# CHALLENGE:
Show every line of the items below that contains the word "avatar", copying each line in full. Case counts.

# ROWS:

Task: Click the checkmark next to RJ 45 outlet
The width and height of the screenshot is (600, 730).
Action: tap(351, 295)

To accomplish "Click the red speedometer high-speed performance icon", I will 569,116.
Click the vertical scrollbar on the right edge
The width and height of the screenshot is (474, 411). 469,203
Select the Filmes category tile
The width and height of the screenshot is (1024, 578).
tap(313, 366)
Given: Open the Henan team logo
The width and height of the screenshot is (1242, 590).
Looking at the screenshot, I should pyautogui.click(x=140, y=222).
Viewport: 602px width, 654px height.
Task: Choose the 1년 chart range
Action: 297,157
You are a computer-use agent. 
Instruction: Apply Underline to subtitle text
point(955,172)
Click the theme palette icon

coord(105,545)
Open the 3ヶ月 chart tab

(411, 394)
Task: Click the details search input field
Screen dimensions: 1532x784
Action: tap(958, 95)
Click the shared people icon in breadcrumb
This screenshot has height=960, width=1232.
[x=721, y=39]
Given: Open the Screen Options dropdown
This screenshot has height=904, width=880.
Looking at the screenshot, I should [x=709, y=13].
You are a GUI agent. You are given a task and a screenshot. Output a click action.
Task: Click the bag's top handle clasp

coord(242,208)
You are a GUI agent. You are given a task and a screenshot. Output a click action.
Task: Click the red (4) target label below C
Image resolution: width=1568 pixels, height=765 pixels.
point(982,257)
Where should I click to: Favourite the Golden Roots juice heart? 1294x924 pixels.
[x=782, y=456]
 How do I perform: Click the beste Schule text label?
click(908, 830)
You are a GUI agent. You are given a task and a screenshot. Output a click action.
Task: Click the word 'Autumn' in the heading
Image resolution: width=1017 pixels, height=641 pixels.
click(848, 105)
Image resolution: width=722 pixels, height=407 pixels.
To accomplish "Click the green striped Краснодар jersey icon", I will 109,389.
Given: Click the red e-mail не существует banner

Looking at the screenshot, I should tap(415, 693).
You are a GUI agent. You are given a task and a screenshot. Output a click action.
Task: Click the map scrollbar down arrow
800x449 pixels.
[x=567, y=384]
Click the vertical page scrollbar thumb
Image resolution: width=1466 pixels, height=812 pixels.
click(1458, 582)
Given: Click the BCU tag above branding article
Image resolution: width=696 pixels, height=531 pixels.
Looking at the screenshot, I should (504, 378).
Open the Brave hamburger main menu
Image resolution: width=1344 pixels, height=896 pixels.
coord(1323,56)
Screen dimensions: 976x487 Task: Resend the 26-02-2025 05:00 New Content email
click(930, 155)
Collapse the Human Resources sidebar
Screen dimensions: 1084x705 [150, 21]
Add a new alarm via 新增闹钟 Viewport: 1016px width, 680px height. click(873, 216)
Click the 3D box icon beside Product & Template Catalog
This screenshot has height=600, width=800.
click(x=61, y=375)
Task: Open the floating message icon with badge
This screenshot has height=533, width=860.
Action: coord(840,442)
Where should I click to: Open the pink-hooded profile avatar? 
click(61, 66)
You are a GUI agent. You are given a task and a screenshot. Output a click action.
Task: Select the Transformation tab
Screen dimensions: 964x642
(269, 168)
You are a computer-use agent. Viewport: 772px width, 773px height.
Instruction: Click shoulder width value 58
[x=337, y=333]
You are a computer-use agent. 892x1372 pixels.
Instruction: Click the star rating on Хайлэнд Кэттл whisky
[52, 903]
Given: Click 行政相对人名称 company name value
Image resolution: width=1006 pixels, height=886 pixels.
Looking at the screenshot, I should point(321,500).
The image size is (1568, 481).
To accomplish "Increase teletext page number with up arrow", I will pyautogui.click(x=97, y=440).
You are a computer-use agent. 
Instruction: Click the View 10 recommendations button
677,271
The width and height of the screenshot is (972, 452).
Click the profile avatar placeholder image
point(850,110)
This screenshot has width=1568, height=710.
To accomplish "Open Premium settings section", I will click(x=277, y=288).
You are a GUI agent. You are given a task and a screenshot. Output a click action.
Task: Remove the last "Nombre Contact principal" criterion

# RESULT:
Where should I click to: Open the pink-hooded profile avatar? 
Click the profile avatar placeholder image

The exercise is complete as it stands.